Also, be very careful about the use of your horn. Only employ it when a fellow driver does something particularly dangerous or stupid. And remember, many people tend to get a bit cranky if you suddenly wake them from their mid afternoon nap.
Listed above are four sources for your criticism and scorn. There are others. For example, your spouse, kids, extended family, friends, acquaintances, bosses, telemarketers who call during dinner and helpdesk reps named Steve from Minneapolis (a.k.a. Krishna from New Delhi) and many others. Everyone has their own particular situations and I could not begin to imagine all of the possibilities.
In conclusion, let me give you a few tips to help you improve your ability to be a keen social observer.
1)Be careful about the nature and timing of your complaints.
For example, if your boss is stupid and has bad breath, it is not advisable to complain and criticize him in front of his bosses at the employee Christmas party, appreciation day or staff meeting. Such an act may put you on a first name basis with the receptionist at the unemployment office. Talk like this is best saved for after work bitch sessions with fellow peons at the local watering hole. If you truly want to improve things at work, do it professionally and speak to him in private. Research what you need to say and conduct the meeting like that. Even though his bad breath is making you gag, refrain from calling him “goober”, “dork”, “boner” or “cesspool breath”.

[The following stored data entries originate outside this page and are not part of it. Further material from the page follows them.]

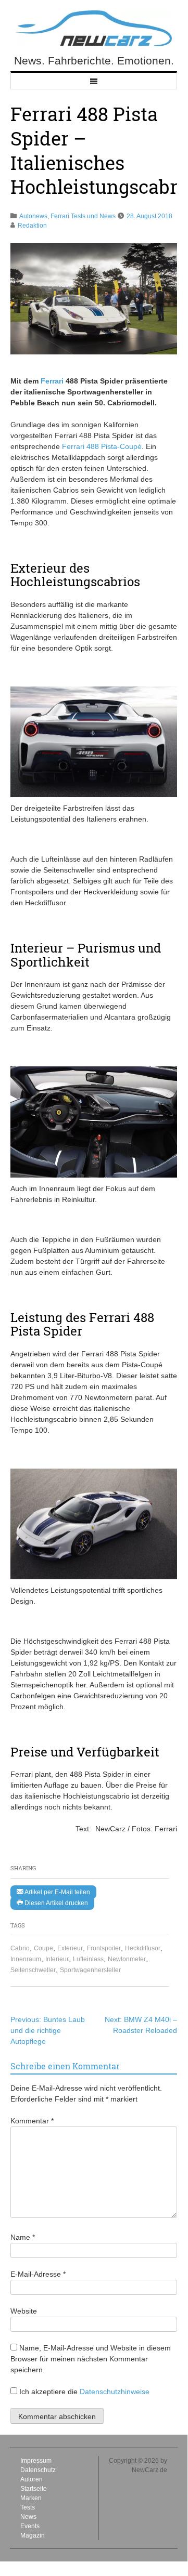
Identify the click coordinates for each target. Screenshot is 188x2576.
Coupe (43, 1948)
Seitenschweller (33, 1970)
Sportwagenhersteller (90, 1970)
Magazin (32, 2535)
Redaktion (32, 225)
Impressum (36, 2460)
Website (23, 2311)
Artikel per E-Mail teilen (56, 1892)
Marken (31, 2498)
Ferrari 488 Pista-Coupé (102, 446)
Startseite (33, 2488)
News (28, 2516)
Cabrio (20, 1948)
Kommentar (32, 2121)
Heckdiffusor (142, 1948)
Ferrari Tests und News (83, 216)
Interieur (57, 1959)
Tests (27, 2507)
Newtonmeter (127, 1959)
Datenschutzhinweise (114, 2391)
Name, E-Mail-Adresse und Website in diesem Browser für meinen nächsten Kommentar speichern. (90, 2359)
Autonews (33, 216)
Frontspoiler (104, 1948)
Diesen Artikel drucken (55, 1903)
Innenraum (25, 1959)
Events (30, 2526)
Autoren (31, 2479)
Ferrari (52, 381)
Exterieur (70, 1948)
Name (22, 2237)
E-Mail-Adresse (38, 2274)
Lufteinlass (88, 1959)
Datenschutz (38, 2470)
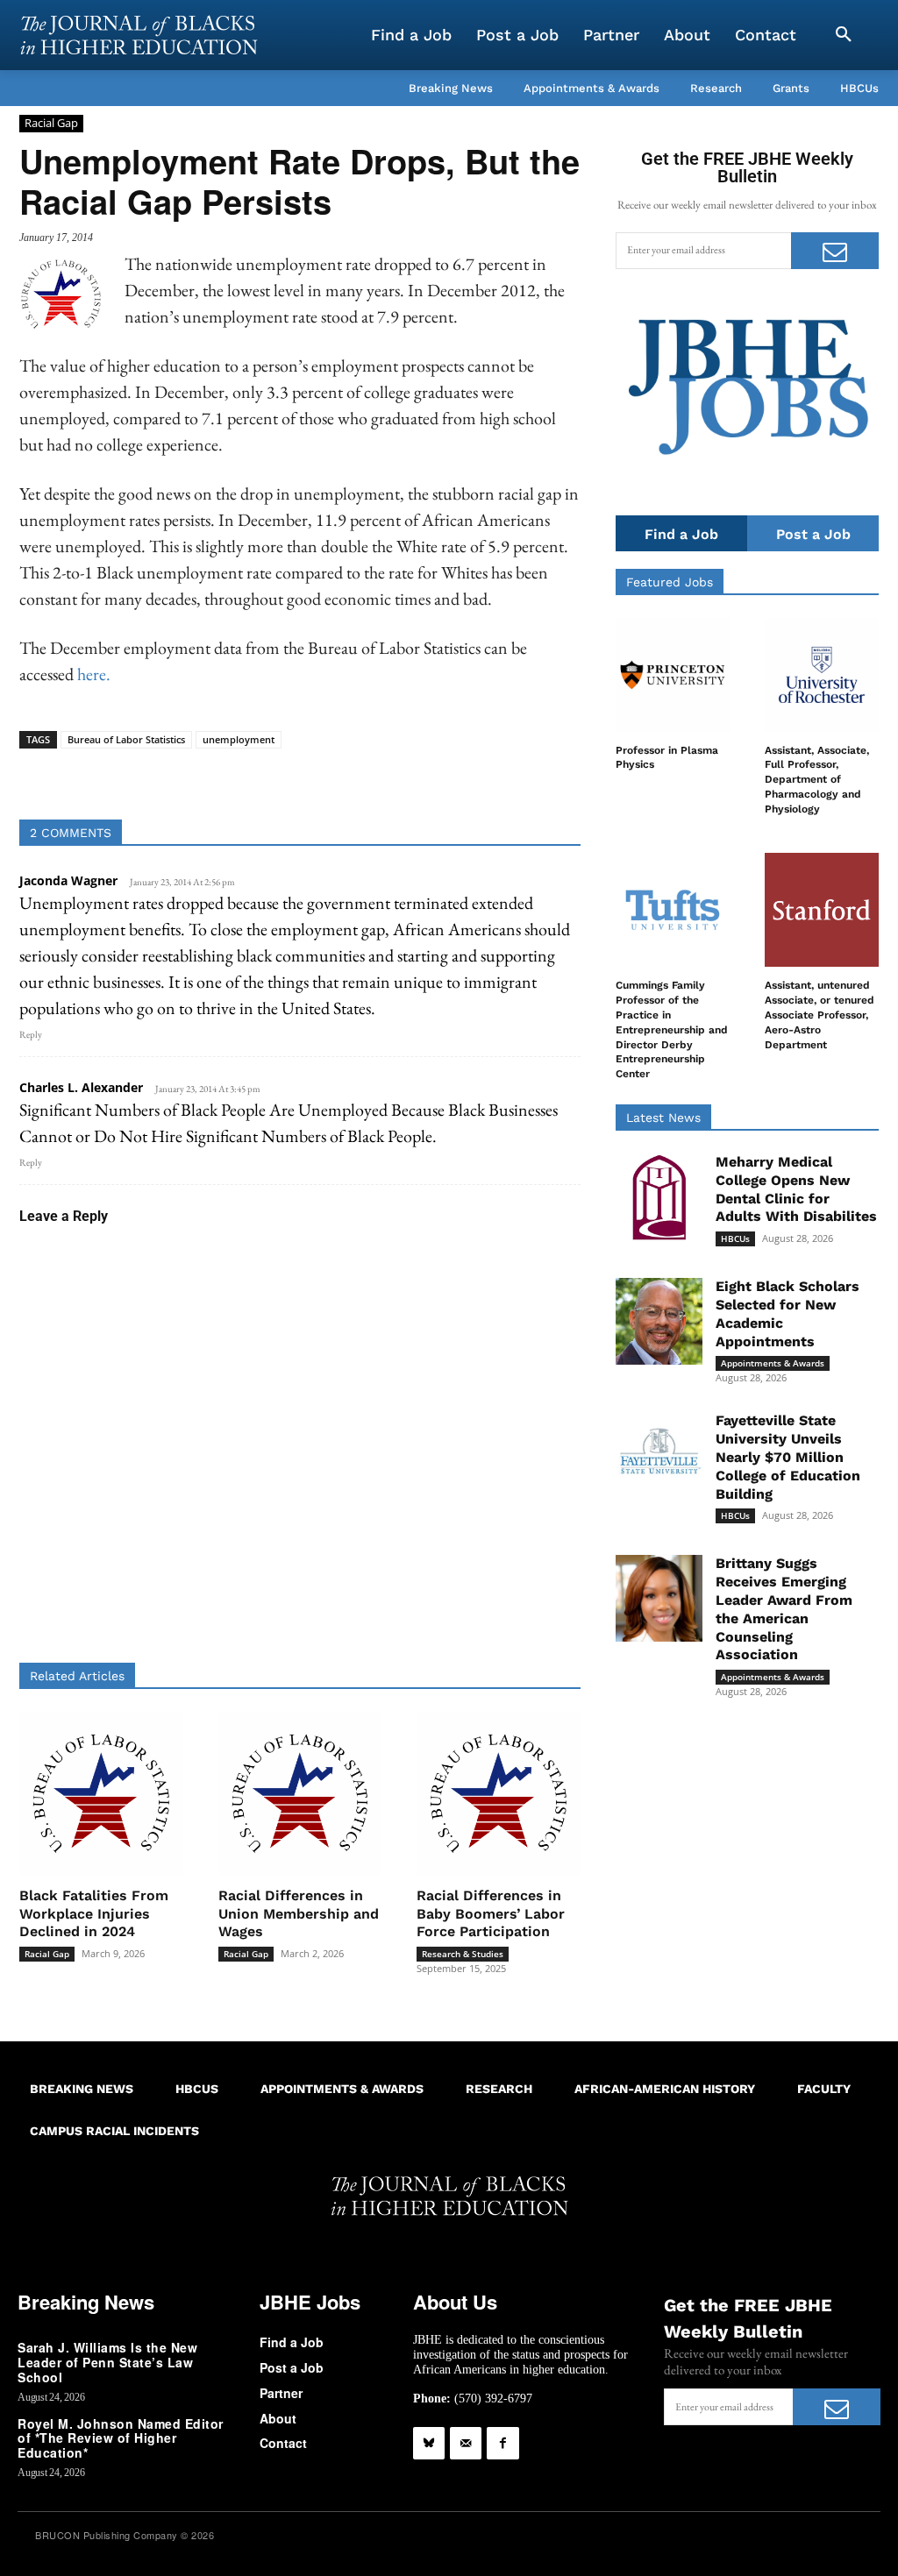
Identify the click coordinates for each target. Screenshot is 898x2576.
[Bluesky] (429, 2443)
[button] (844, 35)
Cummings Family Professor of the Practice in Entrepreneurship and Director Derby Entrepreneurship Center (672, 1029)
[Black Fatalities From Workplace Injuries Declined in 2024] (101, 1794)
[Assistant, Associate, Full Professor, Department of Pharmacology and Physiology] (822, 675)
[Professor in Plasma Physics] (673, 675)
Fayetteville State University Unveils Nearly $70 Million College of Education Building (788, 1456)
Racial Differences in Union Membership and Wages (298, 1914)
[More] (459, 775)
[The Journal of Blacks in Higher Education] (138, 35)
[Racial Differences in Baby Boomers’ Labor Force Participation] (499, 1794)
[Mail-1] (465, 2443)
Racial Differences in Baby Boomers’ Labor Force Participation (491, 1914)
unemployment (238, 739)
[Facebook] (502, 2443)
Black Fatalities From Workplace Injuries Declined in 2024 (93, 1914)
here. (93, 674)
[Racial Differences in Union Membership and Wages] (300, 1794)
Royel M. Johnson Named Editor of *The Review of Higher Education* (121, 2438)
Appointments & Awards (772, 1363)
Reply (30, 1034)
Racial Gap (51, 123)
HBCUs (735, 1238)
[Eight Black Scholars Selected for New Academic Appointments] (659, 1321)
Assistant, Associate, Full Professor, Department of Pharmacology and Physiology (817, 779)
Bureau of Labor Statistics (126, 739)
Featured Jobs (669, 582)
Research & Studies (462, 1954)
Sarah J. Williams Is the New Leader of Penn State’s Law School (107, 2362)
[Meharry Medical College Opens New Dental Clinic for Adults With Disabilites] (659, 1196)
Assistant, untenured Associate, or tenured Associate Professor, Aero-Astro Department (819, 1014)
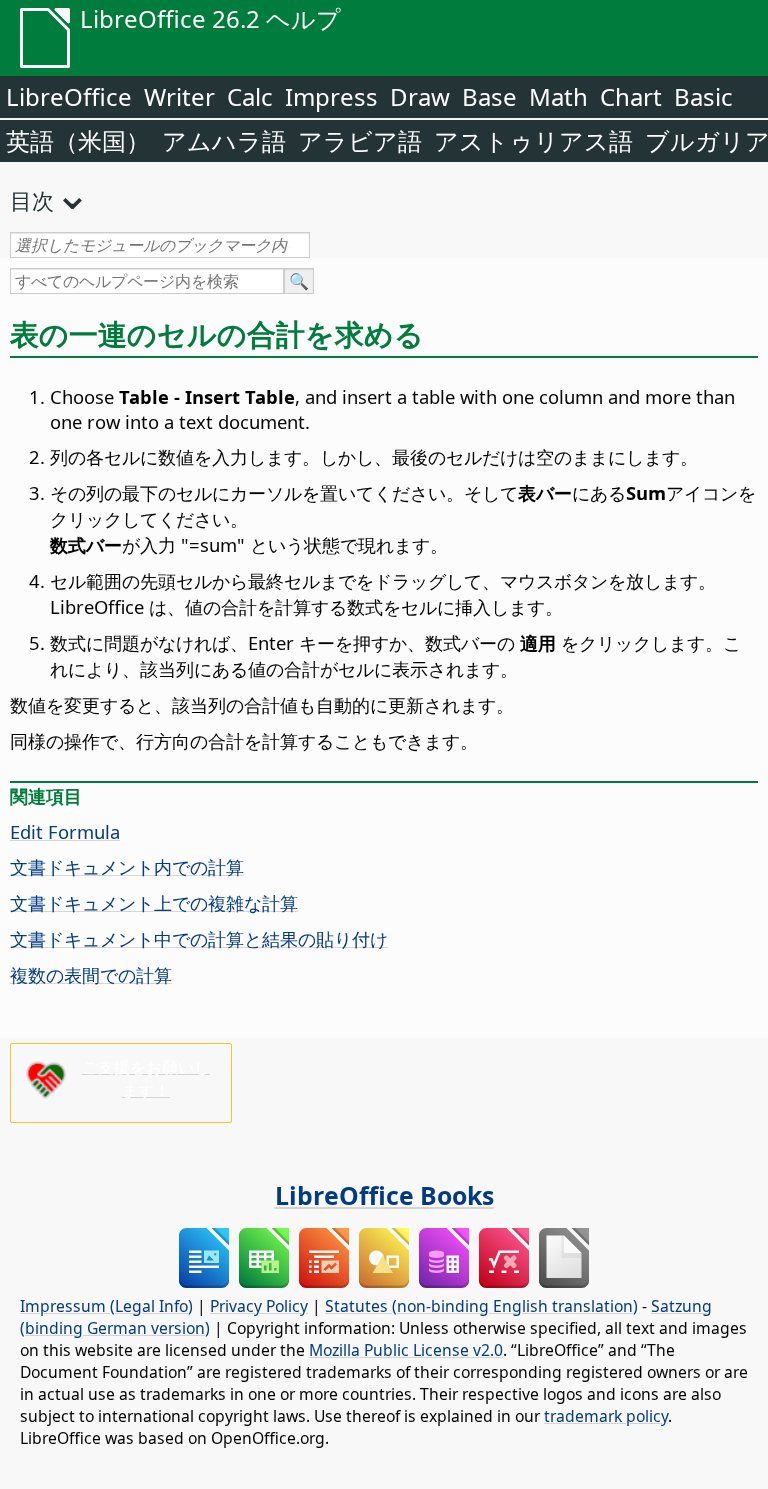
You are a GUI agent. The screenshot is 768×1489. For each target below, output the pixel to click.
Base (489, 96)
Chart (631, 96)
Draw (420, 96)
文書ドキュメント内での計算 (127, 866)
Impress (331, 96)
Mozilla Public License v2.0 (406, 1350)
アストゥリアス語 (533, 140)
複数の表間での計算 (91, 974)
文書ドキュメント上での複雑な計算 (154, 902)
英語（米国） (78, 140)
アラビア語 (360, 140)
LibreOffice (69, 96)
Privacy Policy (259, 1306)
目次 (32, 200)
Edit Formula (65, 831)
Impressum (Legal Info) (106, 1306)
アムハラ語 (224, 140)
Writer (179, 96)
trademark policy (606, 1416)
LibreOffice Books (384, 1195)
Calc (250, 96)
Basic (703, 96)
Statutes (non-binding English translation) (481, 1306)
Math (558, 96)
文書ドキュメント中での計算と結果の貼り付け (199, 938)
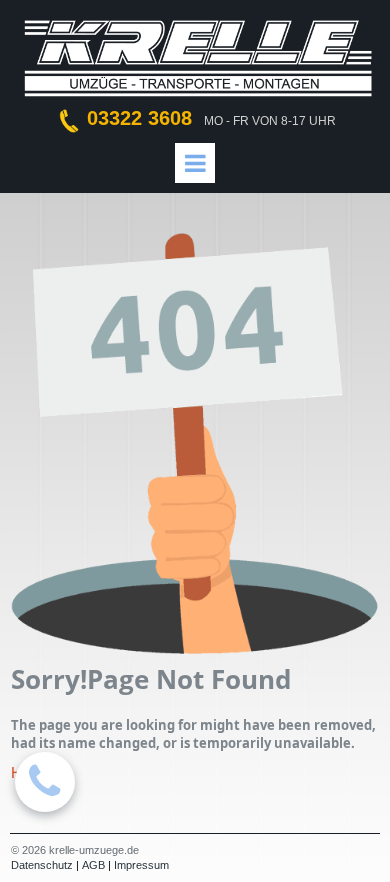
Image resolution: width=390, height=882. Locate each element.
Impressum (141, 865)
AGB (93, 865)
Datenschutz (42, 865)
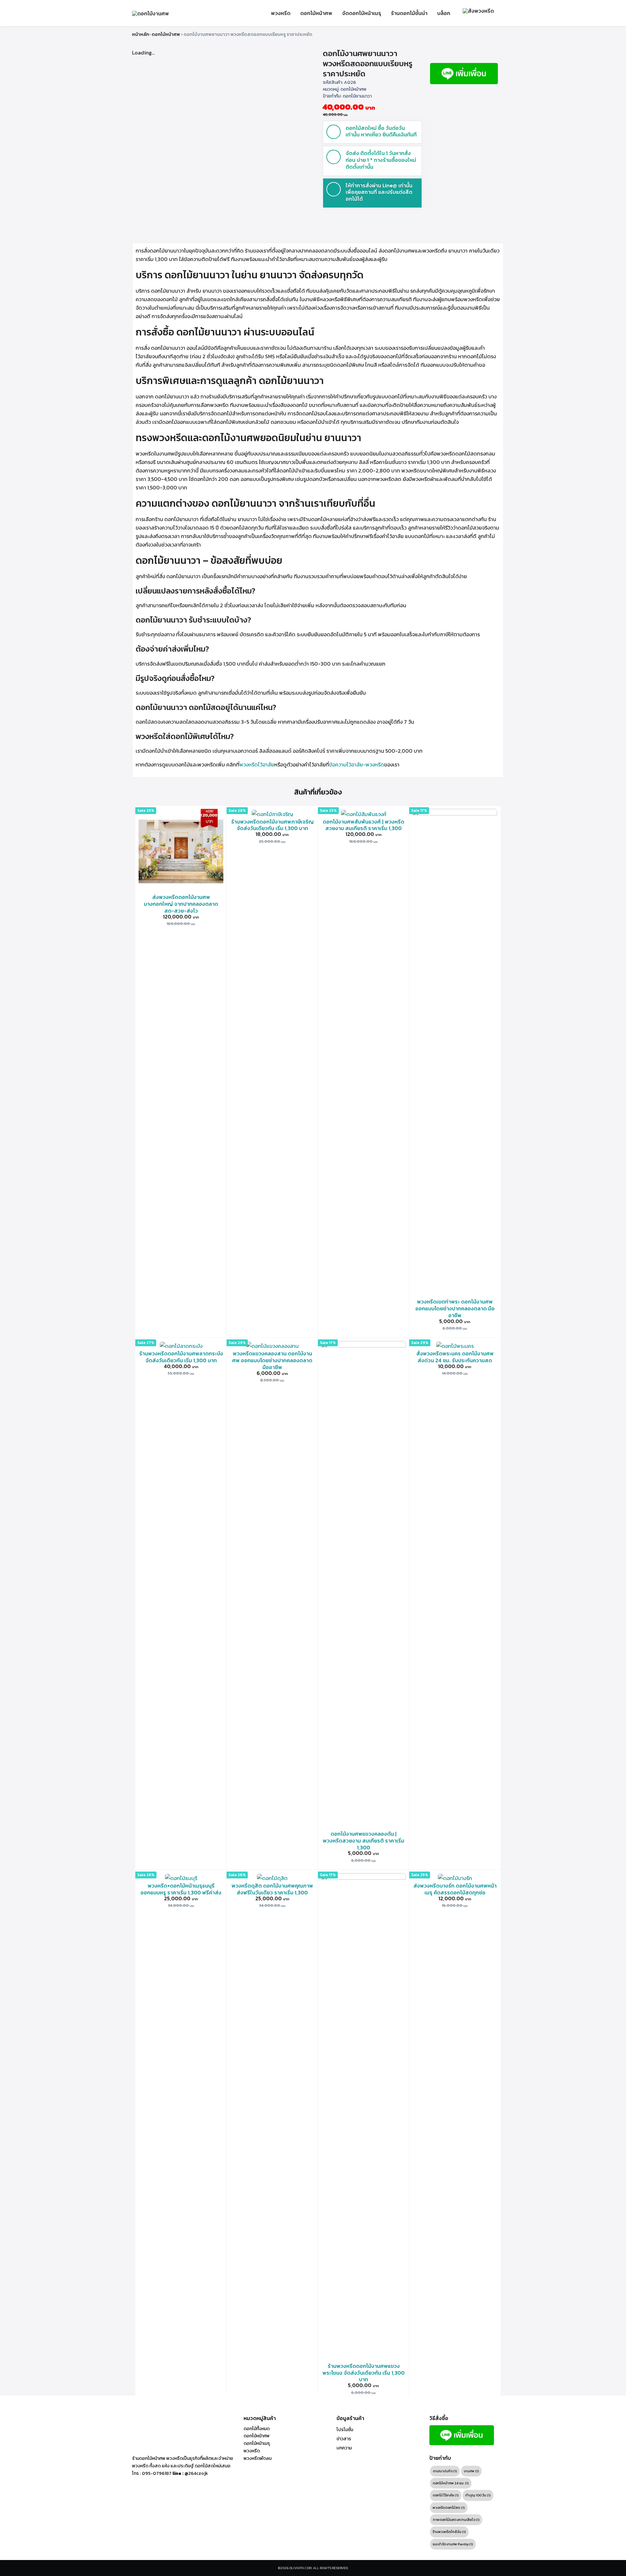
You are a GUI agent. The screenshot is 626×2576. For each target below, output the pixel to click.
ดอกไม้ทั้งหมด (257, 2428)
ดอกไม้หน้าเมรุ (257, 2443)
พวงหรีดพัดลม (258, 2458)
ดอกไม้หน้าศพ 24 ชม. (451, 2483)
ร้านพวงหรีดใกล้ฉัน (449, 2531)
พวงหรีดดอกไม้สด (449, 2507)
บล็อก (443, 13)
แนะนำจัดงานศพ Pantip (453, 2544)
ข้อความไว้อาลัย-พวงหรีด (356, 764)
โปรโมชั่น (344, 2429)
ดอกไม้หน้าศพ (316, 13)
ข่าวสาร (343, 2438)
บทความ (344, 2448)
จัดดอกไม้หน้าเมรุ (361, 13)
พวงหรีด (281, 13)
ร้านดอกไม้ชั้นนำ (409, 13)
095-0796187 (156, 2473)
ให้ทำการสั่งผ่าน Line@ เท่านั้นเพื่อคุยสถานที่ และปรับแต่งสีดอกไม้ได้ (379, 192)
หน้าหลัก (140, 34)
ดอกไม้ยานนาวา (357, 96)
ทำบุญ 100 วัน (478, 2495)
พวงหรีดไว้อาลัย (256, 764)
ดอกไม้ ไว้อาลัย (446, 2495)
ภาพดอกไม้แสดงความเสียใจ (456, 2519)
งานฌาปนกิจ (445, 2471)
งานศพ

There are many other situations where you feel you would like to speak up but you should assess the situation before opening your mouth. My advice is if you feel that it may not be worth the headache don’t say anything and leave with a sense of superiority and know you are the better person
2) Refrain from discussing religion, politics or race with people you don’t know well. I cannot stress this enough. You never really know who you are talking to. Sometimes you can guess. You can assume that you do not share the political views of the 4 foot, 11 inch hybrid driving vegan you are talking to, but your life may be in danger if you find out the mean looking, unstable ex-prize fighter you are having a heated discussion with is heavily involved in the political campaign of a candidate you consider to be the son of the devil.
My advice for this is the same for the one above, if you’re not sure, play it safe. Also, don’t tell any jokes starting with “A priest, rabbi, George W. Bush, Louis Farrekan, and Osama bin Laden walk into a bar……..”
3)Learn to mumble. This can be helpful in situations where you just can’t keep quiet. If the person you’re talking to wants to know what you said, just tell them you were trying to remember what your wife told you to pick up at the store on the way home (or some such nonsense). By learning how to do this you can get the satisfaction of telling people off and not getting into trouble. As an added feature if you do it enough, people will think you are always deep in thought and be impressed by you. Try and do this whenever you can (at work, social engagements, at the mall etc…). you will be surprised at how pain in the neck coworkers will leave you alone in deep thought in the lunchroom and how annoying friends will no longer call.
I hope this short primer will help you in your effort to become a better person. Complaining and criticizing can help bring about change. If it’s done your way, it is good for the country. It can even be patriotic! Tell yourself you are just trying to make a better life for your children and grandchildren!